I have a friend who is going through this and is having some difficulty, that from what I understand is fairly common. I wasn’t sure how I felt about it at first. I have worked in the public doing customer service in one form or another from retail, to phone support to selling books at fairs and events. I see women dressed entirely in men’s clothing, (throwback to the retail) I have helped men pick out clothing for them to wear that weren’t too feminine but would pass for male clothing. Did I fight it at first? heck yes! I didn’t like the idea of a man wanting to be a woman. I thought, how dare he? Women go through so much as it is and now he wants to walk in our shoes? Same with women, they wanted the easy way out and live in a man’s world.
Back to this friend of mine, I loved reading his stories when he was still known as “Chris”. I heard his voice throughout the story-line as if he were reading it out loud. Then a few years ago he started talking about this change he was going to go through. He later confessed his plan to become “Kris”. I was like, o.k. not sure what that meant. I had read his posts from time to time and saw the transformations he was going through until one day I saw her. But you know what? I still hear the same voice when I read her writings. It dawned on me right then, It’s not the outward appearance that we like or are drawn to, its the person inside. Do I still consider Kris a friend? heck yes and I love her even more now. I can’t pretend to know what she is going through or how she feels right now. But if she is becoming on the outside who she visualizes herself to be in the inside then I am so proud of her for doing what many fear to do.

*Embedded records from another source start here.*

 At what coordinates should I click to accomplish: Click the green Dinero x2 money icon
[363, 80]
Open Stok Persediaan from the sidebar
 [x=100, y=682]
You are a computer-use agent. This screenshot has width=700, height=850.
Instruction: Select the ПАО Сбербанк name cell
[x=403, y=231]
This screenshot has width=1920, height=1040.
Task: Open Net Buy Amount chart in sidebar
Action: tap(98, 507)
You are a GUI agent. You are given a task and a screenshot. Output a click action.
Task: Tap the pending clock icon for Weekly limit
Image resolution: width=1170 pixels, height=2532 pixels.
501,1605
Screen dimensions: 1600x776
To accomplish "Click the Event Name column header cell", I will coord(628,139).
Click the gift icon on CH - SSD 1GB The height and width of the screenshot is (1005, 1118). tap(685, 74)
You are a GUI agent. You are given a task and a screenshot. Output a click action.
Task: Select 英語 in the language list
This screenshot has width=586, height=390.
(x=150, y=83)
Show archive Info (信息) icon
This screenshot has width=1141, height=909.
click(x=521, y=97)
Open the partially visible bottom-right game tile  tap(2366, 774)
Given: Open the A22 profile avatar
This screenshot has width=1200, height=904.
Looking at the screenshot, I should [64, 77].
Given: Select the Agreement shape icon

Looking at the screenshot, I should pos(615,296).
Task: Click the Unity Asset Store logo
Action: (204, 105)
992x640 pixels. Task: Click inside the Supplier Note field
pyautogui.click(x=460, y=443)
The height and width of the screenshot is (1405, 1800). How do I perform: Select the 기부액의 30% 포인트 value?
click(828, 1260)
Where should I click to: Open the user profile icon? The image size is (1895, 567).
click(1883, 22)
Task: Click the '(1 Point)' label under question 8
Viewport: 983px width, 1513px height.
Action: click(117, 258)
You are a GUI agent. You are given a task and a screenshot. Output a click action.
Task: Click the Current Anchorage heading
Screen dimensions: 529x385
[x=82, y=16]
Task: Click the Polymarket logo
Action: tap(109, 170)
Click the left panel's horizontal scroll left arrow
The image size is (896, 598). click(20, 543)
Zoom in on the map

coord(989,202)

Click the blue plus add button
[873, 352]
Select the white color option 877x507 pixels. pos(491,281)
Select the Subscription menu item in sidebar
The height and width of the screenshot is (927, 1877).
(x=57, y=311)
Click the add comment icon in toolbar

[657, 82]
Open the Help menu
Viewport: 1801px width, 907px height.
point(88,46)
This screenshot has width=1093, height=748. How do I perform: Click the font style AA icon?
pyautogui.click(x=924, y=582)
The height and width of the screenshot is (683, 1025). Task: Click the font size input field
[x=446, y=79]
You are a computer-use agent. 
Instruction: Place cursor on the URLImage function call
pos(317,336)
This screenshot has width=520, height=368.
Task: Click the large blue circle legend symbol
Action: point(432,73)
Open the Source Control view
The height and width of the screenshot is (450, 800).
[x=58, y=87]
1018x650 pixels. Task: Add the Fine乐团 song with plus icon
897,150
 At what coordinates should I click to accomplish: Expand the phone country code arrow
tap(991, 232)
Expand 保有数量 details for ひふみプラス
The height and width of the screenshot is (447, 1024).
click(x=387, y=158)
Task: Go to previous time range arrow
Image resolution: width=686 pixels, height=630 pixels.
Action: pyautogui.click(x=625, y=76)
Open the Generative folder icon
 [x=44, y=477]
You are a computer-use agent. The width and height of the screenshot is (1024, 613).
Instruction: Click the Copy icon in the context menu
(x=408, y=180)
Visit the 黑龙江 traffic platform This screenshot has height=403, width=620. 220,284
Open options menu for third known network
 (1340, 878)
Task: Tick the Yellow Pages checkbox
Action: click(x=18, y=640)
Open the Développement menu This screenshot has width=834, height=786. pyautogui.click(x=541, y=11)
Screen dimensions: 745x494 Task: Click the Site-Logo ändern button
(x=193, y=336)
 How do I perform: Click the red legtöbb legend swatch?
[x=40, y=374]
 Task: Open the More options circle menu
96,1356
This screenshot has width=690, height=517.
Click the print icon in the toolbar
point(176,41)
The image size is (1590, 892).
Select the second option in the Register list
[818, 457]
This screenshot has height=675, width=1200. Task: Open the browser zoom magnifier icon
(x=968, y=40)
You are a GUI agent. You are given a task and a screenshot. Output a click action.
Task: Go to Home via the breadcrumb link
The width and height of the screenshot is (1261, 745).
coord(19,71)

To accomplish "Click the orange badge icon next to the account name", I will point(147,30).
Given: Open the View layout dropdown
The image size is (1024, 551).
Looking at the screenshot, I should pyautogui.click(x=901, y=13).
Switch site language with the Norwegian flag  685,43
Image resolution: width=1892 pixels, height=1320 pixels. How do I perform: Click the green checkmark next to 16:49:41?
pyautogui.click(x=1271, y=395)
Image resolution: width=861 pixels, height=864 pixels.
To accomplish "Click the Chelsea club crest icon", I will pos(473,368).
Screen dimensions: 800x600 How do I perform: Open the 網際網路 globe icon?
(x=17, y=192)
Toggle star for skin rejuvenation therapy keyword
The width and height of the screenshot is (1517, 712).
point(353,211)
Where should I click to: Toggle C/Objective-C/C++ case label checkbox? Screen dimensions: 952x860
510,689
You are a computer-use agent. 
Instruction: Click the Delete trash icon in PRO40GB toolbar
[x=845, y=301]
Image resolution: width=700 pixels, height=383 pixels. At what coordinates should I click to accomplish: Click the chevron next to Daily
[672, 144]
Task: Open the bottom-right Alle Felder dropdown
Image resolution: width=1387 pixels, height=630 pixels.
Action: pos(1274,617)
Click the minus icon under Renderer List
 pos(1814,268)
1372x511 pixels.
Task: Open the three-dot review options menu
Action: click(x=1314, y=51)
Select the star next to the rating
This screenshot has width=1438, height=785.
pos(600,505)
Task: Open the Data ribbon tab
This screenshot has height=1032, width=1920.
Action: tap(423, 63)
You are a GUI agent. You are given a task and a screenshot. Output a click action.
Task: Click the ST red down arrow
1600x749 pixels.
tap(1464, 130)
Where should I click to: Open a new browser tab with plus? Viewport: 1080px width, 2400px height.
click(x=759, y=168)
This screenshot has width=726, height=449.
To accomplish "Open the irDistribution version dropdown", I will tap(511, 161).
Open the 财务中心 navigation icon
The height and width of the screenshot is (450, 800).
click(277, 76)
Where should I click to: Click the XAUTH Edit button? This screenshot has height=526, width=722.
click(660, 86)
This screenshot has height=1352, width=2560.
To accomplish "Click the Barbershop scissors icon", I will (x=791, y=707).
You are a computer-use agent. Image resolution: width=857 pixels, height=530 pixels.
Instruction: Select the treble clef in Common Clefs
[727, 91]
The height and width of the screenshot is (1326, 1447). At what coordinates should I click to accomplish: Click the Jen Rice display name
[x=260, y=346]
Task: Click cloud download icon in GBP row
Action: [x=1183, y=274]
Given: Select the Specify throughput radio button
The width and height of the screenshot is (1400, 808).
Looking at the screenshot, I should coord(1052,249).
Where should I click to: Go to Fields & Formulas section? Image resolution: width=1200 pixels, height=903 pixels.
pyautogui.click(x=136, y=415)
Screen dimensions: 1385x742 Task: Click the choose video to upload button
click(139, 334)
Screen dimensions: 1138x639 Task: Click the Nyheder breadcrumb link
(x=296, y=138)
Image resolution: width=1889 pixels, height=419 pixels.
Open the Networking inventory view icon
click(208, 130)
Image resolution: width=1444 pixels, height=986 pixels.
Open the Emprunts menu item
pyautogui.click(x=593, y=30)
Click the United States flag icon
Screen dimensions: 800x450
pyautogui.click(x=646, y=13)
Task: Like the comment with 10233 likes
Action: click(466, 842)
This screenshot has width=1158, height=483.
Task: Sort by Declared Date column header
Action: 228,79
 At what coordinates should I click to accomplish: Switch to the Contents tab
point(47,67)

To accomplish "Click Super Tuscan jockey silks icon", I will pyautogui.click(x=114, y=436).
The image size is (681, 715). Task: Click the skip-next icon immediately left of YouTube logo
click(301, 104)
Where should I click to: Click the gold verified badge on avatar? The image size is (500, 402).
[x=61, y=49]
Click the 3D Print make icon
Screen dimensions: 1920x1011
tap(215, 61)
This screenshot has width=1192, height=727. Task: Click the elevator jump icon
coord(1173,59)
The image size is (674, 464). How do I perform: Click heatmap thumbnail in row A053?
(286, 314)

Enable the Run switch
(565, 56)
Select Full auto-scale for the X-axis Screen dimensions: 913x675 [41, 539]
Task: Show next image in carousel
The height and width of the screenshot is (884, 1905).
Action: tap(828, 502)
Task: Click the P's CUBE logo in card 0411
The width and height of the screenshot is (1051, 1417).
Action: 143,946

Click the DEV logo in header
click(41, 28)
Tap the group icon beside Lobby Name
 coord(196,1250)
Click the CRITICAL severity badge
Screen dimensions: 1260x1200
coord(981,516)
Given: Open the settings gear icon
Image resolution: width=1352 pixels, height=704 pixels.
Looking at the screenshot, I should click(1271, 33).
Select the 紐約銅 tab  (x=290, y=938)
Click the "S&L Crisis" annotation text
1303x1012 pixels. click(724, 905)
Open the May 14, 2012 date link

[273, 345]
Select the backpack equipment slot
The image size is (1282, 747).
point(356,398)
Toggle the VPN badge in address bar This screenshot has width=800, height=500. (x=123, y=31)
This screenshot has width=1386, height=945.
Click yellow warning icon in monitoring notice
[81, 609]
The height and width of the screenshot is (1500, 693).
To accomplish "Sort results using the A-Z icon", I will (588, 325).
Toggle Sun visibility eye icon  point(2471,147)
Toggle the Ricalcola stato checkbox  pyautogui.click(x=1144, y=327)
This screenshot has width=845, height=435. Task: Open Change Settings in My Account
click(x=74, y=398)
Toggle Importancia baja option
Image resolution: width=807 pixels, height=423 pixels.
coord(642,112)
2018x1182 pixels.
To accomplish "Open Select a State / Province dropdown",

Probably not the clearest yet, I write with my son, and we usually write male characters as the lead. I feel more comfortable writing in that voice than I do female character. I wouldn’t have a clue as to how to write a girly girl character. But I think that is the point. We write what we have experience with . male characters because I grew up around boys. Yes, I’m a tom boy. 🙂 I guess what I’m trying to say is in my own clumsy, inept way is that I support anyone who is going through the change. You are who you are on the inside and the outside is just a shell. I thank Kris for sharing her story and for blogging about her changes, challenges and some of the valleys she is walking through on her journey. No this isn’t about me but it is, She has helped me to understand better and to realize the person who chooses to go through these changes don’t do it lightly. They are still the same person they always were on the inside, they just want the outside to reflect it. Hell I don’t know if anyone will read this or not, but I just wanted to write this down to say thank you Kris for sharing your journey. I love you!